Stated exercise:
Print, unchanged, the lines of the data from the one containing "Task: Click the" through the end of the data, including both.

Extracted material:
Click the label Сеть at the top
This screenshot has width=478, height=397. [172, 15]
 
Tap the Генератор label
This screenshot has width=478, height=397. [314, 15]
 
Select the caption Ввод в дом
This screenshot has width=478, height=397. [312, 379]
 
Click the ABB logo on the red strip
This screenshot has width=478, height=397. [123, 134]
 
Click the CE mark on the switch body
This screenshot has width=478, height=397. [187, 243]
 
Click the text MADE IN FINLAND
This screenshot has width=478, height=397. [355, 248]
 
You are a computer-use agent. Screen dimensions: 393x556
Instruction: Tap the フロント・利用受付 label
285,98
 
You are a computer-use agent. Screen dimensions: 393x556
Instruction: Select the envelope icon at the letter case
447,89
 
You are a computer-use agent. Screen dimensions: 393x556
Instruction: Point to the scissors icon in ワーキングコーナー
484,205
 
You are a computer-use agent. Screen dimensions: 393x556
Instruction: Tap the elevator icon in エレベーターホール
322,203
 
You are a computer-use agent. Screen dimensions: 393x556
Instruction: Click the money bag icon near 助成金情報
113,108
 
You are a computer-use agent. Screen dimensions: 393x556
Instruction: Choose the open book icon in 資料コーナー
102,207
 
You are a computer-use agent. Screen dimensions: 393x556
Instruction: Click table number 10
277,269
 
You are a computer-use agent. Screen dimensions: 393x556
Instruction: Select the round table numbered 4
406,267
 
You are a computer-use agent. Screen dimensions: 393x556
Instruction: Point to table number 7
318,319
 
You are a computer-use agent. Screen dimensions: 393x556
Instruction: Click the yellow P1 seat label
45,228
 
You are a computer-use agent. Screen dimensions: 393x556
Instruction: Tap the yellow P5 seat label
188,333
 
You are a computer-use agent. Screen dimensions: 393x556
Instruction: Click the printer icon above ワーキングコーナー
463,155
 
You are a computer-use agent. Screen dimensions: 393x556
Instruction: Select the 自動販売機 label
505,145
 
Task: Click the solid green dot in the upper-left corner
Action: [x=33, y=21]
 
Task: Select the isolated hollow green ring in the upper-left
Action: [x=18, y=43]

Result below:
Task: Click the solid green dot in the upper-left corner
Action: [x=33, y=21]
 
Task: Select the isolated hollow green ring in the upper-left
Action: [x=18, y=43]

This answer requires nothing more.